* What the task requires:
Locate each line in the entries below that contains the word "beside", and copy those lines.

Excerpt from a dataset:
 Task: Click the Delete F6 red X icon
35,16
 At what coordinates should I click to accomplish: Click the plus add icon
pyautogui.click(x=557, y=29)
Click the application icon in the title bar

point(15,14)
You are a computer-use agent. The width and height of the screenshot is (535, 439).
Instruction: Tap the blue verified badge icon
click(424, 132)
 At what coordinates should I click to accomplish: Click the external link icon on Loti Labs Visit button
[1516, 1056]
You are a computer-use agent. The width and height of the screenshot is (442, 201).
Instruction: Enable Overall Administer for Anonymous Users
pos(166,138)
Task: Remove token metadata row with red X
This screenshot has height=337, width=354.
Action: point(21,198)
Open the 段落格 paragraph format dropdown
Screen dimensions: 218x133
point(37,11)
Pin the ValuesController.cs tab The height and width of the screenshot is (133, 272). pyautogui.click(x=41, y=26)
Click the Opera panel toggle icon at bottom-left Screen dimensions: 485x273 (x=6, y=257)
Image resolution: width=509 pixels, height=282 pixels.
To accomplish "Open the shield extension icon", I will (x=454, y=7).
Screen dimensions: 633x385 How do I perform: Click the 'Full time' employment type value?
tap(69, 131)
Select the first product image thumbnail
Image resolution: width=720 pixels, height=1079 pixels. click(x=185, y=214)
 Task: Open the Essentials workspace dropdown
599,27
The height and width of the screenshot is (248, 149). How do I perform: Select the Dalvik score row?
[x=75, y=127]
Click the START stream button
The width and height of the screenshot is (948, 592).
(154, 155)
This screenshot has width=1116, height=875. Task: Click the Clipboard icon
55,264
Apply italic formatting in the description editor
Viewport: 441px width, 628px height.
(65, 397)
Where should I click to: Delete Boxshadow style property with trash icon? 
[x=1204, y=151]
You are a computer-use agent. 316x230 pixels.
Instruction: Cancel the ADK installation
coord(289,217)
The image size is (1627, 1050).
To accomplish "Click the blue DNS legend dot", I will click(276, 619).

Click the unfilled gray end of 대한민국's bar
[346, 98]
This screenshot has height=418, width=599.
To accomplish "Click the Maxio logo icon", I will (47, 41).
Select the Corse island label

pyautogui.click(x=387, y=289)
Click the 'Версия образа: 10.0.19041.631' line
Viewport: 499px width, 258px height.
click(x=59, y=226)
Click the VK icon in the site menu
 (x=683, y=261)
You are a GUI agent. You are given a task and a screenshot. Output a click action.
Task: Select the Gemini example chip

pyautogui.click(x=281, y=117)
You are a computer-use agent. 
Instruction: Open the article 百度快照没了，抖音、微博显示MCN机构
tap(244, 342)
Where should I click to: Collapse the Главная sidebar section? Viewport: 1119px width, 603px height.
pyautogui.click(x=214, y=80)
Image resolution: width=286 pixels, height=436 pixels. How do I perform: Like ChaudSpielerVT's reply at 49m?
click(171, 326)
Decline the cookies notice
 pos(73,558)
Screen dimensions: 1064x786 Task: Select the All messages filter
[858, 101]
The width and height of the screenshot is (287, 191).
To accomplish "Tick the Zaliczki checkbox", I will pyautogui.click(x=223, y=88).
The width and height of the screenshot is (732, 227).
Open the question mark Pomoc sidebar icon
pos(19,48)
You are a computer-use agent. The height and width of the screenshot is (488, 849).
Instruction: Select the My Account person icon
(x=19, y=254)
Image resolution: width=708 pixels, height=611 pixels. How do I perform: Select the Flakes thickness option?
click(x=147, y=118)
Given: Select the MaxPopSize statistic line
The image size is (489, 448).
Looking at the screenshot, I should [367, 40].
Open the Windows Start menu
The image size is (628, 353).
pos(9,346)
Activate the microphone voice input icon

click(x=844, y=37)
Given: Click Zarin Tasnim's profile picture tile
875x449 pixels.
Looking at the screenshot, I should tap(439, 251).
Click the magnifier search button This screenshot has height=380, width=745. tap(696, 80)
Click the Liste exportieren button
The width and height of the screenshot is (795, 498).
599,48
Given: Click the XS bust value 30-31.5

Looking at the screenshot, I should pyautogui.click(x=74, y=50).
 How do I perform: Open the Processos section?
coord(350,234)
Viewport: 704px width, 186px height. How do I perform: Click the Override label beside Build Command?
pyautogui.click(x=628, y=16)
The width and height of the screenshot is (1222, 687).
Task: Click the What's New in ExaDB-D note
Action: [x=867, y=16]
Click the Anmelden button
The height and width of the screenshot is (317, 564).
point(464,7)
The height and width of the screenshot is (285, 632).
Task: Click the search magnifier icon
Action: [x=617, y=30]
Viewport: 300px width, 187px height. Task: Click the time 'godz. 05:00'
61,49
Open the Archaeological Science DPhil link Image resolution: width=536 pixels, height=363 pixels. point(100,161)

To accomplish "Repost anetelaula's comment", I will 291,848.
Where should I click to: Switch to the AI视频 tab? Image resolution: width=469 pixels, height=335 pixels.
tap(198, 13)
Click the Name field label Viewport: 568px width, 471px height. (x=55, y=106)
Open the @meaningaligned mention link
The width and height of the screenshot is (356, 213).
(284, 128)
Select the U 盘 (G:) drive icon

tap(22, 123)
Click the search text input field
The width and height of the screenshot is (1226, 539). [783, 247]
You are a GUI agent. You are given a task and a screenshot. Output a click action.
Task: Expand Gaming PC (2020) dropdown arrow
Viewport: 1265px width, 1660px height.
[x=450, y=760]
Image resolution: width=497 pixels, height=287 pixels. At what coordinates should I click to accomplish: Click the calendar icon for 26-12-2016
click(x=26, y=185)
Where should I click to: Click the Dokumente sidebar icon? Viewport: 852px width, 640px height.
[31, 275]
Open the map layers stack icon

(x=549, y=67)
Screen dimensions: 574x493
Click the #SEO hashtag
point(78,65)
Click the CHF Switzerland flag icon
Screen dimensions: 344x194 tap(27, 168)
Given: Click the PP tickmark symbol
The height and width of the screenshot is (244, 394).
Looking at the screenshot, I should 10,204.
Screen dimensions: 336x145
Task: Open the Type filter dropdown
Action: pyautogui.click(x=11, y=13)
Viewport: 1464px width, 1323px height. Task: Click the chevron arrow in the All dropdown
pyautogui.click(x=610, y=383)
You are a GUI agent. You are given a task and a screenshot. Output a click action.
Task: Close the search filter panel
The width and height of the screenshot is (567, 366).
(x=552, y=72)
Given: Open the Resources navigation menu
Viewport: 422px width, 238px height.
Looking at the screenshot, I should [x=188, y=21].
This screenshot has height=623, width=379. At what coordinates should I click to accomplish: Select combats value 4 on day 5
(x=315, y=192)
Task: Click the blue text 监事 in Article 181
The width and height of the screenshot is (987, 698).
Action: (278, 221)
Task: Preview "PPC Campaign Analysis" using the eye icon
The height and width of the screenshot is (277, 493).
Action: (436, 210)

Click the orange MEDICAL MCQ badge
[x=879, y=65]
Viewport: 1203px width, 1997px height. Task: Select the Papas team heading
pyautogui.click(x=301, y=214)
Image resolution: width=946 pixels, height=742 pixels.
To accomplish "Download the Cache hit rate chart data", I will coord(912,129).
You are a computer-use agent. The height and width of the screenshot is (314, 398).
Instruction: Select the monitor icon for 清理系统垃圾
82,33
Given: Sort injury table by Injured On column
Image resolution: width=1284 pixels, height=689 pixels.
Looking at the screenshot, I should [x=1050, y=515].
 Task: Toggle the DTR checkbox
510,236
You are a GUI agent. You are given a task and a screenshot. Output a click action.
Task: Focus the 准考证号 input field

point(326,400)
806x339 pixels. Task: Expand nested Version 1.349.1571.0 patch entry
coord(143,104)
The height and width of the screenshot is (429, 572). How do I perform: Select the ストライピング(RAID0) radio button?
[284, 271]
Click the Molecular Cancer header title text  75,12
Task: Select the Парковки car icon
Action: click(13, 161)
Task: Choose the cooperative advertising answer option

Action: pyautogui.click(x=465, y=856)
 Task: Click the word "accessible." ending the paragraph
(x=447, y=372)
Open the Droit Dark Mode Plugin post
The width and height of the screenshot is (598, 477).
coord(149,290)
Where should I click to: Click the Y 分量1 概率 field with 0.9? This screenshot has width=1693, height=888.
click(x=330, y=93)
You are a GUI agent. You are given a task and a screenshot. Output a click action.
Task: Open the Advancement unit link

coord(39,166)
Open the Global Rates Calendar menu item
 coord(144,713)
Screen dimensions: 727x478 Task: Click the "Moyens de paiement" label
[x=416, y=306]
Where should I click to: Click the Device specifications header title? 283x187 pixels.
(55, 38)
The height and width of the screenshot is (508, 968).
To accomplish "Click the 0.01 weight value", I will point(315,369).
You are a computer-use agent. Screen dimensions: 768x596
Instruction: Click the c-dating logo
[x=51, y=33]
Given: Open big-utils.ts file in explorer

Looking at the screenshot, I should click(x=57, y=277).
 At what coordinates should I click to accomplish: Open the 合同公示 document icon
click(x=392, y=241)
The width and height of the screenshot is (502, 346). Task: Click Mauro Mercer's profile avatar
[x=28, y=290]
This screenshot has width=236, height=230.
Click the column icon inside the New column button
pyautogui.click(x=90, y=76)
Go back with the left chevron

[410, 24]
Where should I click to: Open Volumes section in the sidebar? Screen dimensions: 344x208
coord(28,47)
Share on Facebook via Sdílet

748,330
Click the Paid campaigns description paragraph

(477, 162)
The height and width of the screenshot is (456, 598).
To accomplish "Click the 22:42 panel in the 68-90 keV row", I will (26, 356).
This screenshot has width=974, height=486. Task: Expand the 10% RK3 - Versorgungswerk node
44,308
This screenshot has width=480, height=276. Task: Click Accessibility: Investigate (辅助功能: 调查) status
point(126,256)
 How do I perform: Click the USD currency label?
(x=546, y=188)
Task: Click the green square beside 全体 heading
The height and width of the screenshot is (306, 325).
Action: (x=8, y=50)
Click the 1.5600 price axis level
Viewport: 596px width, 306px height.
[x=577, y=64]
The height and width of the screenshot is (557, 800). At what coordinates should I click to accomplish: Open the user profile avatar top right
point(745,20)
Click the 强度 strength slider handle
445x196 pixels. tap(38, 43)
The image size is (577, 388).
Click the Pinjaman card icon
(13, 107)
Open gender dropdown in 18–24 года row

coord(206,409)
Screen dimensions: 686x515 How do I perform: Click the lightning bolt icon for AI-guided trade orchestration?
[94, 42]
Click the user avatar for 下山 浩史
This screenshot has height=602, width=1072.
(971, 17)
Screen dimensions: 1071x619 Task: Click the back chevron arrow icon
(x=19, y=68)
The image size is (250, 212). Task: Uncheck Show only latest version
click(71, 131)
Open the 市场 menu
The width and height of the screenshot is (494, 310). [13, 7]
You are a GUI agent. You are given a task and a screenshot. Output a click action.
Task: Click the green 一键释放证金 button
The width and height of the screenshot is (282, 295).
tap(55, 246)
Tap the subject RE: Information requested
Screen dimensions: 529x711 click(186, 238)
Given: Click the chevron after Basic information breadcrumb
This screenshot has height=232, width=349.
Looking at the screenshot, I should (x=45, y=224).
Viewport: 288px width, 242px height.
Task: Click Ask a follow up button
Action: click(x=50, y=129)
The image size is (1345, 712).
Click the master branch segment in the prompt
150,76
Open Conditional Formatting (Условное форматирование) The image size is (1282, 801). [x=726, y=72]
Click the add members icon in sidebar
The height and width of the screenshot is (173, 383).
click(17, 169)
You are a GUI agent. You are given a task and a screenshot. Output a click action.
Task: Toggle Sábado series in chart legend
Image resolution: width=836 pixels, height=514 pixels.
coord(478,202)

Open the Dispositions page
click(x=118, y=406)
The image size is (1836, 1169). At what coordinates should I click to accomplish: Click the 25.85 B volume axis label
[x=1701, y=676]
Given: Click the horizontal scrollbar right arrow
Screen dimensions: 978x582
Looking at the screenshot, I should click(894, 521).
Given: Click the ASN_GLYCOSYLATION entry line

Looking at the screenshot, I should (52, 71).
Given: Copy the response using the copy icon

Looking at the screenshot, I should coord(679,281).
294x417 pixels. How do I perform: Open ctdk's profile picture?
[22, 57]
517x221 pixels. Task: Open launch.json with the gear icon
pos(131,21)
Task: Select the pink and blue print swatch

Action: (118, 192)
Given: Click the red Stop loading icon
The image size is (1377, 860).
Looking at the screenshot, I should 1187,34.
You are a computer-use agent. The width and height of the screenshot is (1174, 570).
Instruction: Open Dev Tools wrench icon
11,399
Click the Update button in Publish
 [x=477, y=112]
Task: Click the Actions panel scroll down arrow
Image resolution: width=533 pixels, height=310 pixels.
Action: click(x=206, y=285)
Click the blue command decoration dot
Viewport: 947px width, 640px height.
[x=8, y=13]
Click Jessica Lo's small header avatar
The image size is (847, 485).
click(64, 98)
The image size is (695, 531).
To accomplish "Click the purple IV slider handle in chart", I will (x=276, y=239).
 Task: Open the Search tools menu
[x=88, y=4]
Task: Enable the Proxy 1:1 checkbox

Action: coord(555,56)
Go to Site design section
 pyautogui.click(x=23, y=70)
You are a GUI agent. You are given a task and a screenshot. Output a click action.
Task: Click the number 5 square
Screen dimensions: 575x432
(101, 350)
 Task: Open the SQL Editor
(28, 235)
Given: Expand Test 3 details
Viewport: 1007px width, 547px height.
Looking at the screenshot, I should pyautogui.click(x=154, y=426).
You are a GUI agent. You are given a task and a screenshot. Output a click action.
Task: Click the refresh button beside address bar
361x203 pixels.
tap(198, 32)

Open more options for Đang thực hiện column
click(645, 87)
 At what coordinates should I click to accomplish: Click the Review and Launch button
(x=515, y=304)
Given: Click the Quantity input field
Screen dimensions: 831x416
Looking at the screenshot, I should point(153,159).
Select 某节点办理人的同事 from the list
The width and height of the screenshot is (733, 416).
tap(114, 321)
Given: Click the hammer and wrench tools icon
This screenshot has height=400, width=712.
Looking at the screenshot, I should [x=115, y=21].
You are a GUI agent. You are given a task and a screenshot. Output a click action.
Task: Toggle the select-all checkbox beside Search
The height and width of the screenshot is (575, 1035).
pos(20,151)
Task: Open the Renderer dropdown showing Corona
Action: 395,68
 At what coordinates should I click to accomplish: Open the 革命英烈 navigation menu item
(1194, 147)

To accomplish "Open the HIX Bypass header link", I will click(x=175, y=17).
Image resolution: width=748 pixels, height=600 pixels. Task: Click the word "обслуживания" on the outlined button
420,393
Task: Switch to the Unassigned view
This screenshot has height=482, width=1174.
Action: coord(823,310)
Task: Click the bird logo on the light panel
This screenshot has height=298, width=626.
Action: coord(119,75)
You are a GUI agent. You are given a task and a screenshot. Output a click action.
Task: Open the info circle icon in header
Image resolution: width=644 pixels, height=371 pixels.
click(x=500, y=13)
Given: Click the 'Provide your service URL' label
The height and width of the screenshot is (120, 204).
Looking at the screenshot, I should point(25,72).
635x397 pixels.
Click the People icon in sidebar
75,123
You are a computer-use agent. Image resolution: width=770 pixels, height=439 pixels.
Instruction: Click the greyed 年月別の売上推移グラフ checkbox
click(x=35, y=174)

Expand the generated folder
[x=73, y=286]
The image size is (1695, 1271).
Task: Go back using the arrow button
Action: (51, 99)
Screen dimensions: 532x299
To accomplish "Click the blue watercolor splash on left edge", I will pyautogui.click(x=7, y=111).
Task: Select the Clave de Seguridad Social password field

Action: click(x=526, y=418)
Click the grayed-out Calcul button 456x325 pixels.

* Completed exercise:
Viewport: 704px width, 186px height. How do I perform: Click the Override label beside Build Command?
Task: Click the green square beside 全体 heading
Task: Click the refresh button beside address bar
Task: Toggle the select-all checkbox beside Search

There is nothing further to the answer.